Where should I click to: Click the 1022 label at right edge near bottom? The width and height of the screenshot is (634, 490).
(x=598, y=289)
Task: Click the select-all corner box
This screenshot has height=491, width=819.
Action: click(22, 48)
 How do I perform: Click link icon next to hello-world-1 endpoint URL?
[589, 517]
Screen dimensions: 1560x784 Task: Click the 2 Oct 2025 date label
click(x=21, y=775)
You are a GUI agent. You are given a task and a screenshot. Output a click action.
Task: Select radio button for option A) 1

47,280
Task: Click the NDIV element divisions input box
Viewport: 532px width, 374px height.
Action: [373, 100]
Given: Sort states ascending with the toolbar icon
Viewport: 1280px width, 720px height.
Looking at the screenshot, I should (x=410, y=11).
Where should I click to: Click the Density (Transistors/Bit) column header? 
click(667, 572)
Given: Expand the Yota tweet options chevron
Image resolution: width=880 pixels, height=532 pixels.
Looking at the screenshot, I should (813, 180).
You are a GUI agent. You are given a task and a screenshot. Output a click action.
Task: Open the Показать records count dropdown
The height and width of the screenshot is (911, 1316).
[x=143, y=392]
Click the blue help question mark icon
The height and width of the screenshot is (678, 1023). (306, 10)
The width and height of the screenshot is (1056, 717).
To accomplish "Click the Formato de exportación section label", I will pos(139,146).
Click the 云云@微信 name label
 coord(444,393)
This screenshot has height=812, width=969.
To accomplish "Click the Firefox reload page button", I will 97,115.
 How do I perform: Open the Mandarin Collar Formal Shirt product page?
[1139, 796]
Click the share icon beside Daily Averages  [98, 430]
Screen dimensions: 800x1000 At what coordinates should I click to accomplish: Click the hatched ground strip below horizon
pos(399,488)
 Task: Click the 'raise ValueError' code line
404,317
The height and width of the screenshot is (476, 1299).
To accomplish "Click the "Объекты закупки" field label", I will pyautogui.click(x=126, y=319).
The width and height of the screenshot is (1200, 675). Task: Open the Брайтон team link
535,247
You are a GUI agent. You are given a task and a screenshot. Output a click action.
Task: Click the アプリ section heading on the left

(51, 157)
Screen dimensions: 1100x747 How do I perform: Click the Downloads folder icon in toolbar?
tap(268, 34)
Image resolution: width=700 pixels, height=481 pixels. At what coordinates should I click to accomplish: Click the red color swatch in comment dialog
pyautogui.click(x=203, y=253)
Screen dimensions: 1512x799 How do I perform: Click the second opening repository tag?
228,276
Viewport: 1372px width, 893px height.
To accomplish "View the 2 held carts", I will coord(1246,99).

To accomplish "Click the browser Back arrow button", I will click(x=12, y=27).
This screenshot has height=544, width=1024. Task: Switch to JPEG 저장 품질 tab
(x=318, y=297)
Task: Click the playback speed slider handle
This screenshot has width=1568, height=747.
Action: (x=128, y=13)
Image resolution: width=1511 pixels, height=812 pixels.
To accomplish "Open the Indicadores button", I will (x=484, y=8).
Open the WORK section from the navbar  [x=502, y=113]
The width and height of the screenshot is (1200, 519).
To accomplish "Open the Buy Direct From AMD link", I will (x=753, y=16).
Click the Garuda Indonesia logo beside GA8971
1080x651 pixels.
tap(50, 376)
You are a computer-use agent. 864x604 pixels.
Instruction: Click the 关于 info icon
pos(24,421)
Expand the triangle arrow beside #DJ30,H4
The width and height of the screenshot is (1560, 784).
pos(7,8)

::::::::

**EXERCISE DETAILS:** Write the data from above out again, exactly.

**OUTPUT OF THE EXERCISE:**
Where should I click to: Click the 1022 label at right edge near bottom? The width and height of the screenshot is (634, 490).
(x=598, y=289)
Task: Click the select-all corner box
This screenshot has height=491, width=819.
Action: click(22, 48)
 How do I perform: Click link icon next to hello-world-1 endpoint URL?
[589, 517]
Screen dimensions: 1560x784 Task: Click the 2 Oct 2025 date label
click(x=21, y=775)
You are a GUI agent. You are given a task and a screenshot. Output a click action.
Task: Select radio button for option A) 1

47,280
Task: Click the NDIV element divisions input box
Viewport: 532px width, 374px height.
Action: [373, 100]
Given: Sort states ascending with the toolbar icon
Viewport: 1280px width, 720px height.
Looking at the screenshot, I should (x=410, y=11).
Where should I click to: Click the Density (Transistors/Bit) column header? 
click(667, 572)
Given: Expand the Yota tweet options chevron
Image resolution: width=880 pixels, height=532 pixels.
Looking at the screenshot, I should (813, 180).
You are a GUI agent. You are given a task and a screenshot. Output a click action.
Task: Open the Показать records count dropdown
The height and width of the screenshot is (911, 1316).
[x=143, y=392]
Click the blue help question mark icon
The height and width of the screenshot is (678, 1023). (306, 10)
The width and height of the screenshot is (1056, 717).
To accomplish "Click the Formato de exportación section label", I will pos(139,146).
Click the 云云@微信 name label
 coord(444,393)
This screenshot has height=812, width=969.
To accomplish "Click the Firefox reload page button", I will 97,115.
 How do I perform: Open the Mandarin Collar Formal Shirt product page?
[1139, 796]
Click the share icon beside Daily Averages  [98, 430]
Screen dimensions: 800x1000 At what coordinates should I click to accomplish: Click the hatched ground strip below horizon
pos(399,488)
 Task: Click the 'raise ValueError' code line
404,317
The height and width of the screenshot is (476, 1299).
To accomplish "Click the "Объекты закупки" field label", I will pyautogui.click(x=126, y=319).
The width and height of the screenshot is (1200, 675). Task: Open the Брайтон team link
535,247
You are a GUI agent. You are given a task and a screenshot. Output a click action.
Task: Click the アプリ section heading on the left

(51, 157)
Screen dimensions: 1100x747 How do I perform: Click the Downloads folder icon in toolbar?
tap(268, 34)
Image resolution: width=700 pixels, height=481 pixels. At what coordinates should I click to accomplish: Click the red color swatch in comment dialog
pyautogui.click(x=203, y=253)
Screen dimensions: 1512x799 How do I perform: Click the second opening repository tag?
228,276
Viewport: 1372px width, 893px height.
To accomplish "View the 2 held carts", I will coord(1246,99).

To accomplish "Click the browser Back arrow button", I will click(x=12, y=27).
This screenshot has height=544, width=1024. Task: Switch to JPEG 저장 품질 tab
(x=318, y=297)
Task: Click the playback speed slider handle
This screenshot has width=1568, height=747.
Action: (x=128, y=13)
Image resolution: width=1511 pixels, height=812 pixels.
To accomplish "Open the Indicadores button", I will (x=484, y=8).
Open the WORK section from the navbar  [x=502, y=113]
The width and height of the screenshot is (1200, 519).
To accomplish "Open the Buy Direct From AMD link", I will (x=753, y=16).
Click the Garuda Indonesia logo beside GA8971
1080x651 pixels.
tap(50, 376)
You are a computer-use agent. 864x604 pixels.
Instruction: Click the 关于 info icon
pos(24,421)
Expand the triangle arrow beside #DJ30,H4
The width and height of the screenshot is (1560, 784).
pos(7,8)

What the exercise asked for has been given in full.